[[ Extracted records, beginning ]]

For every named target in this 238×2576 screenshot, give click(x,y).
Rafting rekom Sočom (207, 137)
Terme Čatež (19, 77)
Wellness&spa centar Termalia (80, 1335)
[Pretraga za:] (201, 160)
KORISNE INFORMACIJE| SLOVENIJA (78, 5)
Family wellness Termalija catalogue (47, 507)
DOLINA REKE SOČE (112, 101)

[[ Extracted records, end ]]
[[ Extracted records, beginning ]]

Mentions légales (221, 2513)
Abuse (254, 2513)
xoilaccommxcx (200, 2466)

[[ Extracted records, end ]]
[[ Extracted records, beginning ]]

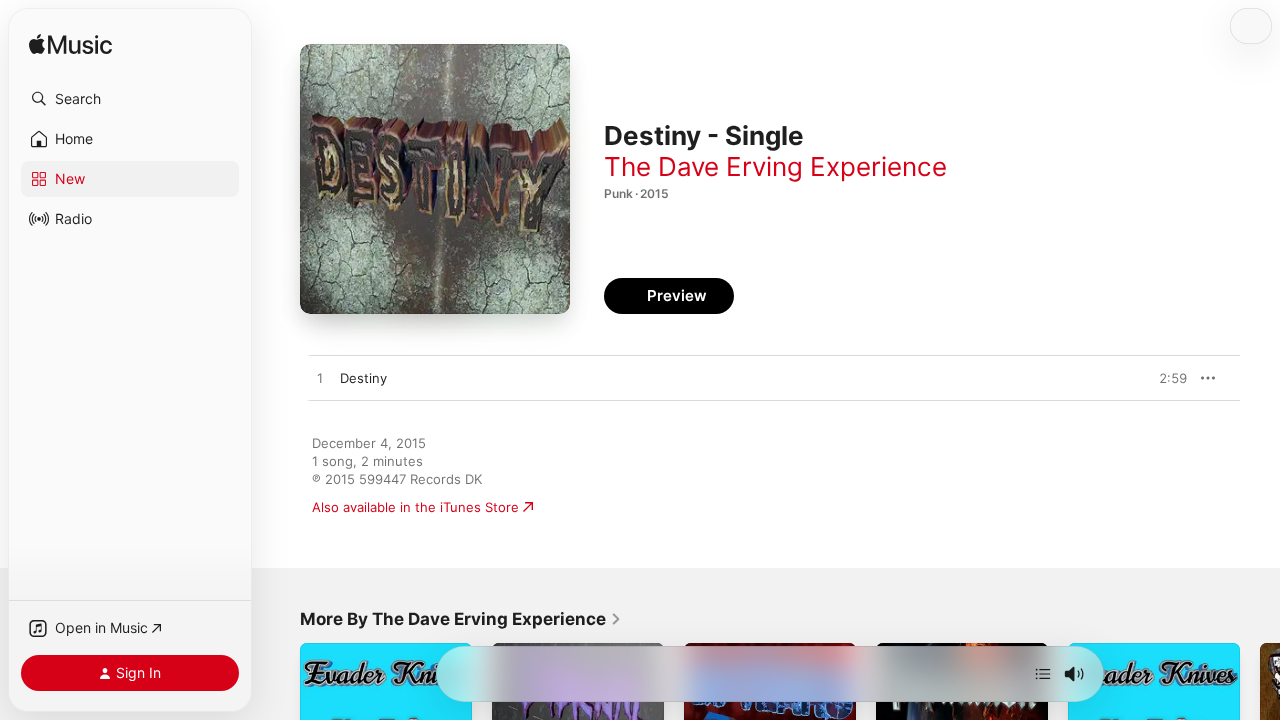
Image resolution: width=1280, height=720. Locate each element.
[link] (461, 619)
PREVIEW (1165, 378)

[[ Extracted records, end ]]

Using the entries above, output exactly the lines between the line holding "KORISNE INFORMACIJE| SLOVENIJA (78, 5)" and the line holding "DOLINA REKE SOČE (112, 101)", end lines included, and nothing more.

KORISNE INFORMACIJE| SLOVENIJA (78, 5)
Family wellness Termalija catalogue (47, 507)
DOLINA REKE SOČE (112, 101)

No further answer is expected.